─── Records

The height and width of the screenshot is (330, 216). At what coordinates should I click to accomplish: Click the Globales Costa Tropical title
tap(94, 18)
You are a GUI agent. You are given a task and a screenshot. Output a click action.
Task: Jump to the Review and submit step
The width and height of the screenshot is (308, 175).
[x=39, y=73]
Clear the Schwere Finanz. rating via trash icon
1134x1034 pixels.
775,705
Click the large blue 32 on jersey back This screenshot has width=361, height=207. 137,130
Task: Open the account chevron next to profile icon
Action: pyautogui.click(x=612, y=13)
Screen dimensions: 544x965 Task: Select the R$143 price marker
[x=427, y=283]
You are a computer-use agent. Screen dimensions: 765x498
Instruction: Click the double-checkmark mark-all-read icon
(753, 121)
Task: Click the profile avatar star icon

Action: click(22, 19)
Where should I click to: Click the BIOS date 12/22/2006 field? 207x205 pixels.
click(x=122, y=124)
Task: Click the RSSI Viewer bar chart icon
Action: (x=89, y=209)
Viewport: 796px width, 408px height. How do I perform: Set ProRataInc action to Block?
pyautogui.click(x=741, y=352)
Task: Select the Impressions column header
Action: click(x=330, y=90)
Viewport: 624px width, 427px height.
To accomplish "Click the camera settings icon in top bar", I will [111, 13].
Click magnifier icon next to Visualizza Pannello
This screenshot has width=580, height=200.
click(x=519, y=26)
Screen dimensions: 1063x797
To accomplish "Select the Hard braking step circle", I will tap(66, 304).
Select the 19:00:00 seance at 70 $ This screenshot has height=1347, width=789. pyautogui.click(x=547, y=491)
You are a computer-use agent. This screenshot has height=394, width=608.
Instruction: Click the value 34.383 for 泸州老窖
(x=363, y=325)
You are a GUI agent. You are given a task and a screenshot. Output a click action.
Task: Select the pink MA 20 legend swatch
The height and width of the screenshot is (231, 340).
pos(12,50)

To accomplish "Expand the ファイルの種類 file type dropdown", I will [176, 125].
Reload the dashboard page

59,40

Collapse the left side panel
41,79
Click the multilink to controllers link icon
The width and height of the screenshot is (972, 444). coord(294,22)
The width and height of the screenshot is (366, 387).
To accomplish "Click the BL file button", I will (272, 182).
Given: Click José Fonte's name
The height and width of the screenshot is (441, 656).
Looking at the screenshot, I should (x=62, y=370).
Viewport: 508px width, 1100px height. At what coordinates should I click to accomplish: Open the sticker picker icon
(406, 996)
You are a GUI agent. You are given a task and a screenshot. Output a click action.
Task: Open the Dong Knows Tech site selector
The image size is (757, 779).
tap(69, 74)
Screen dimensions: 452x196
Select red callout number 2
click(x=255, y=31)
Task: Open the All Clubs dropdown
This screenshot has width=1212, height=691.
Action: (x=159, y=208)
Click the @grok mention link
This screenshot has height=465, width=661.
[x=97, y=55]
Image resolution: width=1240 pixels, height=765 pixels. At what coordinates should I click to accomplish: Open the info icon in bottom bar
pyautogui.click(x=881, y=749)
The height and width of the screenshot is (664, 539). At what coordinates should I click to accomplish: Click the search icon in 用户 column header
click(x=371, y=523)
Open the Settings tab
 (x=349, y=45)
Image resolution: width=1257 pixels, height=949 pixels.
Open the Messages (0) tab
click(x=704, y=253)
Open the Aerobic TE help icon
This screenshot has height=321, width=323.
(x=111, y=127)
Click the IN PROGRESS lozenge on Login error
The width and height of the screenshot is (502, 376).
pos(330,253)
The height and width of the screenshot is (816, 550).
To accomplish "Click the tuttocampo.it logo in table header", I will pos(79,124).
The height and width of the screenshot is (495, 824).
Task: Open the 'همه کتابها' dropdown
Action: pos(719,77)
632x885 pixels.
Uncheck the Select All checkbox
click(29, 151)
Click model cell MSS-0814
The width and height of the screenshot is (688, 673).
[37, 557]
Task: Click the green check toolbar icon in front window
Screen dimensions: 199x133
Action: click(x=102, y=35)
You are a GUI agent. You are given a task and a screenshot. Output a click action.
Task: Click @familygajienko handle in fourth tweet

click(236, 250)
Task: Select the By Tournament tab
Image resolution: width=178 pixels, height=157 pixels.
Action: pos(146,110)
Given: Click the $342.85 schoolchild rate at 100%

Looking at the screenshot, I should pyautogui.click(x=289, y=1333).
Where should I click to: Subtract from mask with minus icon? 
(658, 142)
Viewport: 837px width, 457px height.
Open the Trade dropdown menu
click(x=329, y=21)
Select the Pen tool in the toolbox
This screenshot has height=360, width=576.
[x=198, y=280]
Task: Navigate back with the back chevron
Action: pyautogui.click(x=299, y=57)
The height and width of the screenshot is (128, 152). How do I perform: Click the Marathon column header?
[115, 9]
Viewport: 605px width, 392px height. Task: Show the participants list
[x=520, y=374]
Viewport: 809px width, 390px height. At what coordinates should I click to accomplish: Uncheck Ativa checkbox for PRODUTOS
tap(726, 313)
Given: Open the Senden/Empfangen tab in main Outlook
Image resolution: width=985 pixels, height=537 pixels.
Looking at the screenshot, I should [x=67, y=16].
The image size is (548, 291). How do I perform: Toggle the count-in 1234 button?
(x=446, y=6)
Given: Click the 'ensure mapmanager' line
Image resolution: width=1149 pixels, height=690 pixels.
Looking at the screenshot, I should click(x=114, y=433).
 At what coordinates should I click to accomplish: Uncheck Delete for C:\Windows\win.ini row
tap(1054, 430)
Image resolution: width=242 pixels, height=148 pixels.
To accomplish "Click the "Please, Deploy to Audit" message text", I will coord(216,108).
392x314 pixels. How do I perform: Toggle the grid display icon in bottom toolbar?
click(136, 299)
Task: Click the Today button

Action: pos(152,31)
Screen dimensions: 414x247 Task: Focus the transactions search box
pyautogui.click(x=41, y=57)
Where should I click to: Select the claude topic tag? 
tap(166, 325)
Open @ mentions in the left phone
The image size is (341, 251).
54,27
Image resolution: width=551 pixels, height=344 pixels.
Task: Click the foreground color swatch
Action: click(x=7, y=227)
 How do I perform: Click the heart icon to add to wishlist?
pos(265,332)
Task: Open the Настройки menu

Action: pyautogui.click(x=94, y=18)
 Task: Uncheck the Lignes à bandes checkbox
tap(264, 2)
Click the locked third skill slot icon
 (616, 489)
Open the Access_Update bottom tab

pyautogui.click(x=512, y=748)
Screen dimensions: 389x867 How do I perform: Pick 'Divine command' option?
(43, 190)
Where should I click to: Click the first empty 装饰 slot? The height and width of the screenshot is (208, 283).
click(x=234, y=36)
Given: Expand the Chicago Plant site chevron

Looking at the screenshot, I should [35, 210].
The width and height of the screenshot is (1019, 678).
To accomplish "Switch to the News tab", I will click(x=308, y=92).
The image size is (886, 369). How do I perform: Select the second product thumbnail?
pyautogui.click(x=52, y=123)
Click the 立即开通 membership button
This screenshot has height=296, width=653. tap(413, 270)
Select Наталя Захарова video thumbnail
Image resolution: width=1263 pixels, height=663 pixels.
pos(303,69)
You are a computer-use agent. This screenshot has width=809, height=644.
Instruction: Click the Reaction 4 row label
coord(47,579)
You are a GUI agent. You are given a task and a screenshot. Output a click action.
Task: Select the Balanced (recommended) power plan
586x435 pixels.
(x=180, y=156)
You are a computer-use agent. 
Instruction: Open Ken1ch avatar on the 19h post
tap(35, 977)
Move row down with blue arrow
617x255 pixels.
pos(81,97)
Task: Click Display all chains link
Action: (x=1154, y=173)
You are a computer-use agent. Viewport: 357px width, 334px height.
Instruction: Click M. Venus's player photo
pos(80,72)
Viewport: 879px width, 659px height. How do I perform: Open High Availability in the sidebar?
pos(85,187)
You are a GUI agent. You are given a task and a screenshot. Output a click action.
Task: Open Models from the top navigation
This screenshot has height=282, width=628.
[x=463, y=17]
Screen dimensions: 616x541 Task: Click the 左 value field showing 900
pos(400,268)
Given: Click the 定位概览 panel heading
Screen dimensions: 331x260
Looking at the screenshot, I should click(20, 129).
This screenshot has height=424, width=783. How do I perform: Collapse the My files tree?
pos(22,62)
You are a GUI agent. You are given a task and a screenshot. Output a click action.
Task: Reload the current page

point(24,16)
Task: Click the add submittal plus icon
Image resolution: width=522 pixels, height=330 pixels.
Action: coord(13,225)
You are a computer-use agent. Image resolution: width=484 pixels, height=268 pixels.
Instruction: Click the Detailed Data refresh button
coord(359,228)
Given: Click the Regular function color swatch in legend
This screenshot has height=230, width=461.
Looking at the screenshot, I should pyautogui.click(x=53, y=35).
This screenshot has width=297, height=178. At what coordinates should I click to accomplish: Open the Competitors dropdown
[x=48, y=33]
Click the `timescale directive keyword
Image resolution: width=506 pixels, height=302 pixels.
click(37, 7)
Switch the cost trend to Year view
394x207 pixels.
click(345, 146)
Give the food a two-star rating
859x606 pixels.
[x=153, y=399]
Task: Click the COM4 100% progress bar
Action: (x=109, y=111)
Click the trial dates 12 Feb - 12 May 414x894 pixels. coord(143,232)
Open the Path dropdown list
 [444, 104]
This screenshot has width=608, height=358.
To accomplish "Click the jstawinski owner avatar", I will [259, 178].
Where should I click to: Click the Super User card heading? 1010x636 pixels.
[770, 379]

──────

Activity
Show every line above in which the word "step" appears.

Expected answer
Task: Jump to the Review and submit step
To accomplish "Select the Hard braking step circle", I will tap(66, 304).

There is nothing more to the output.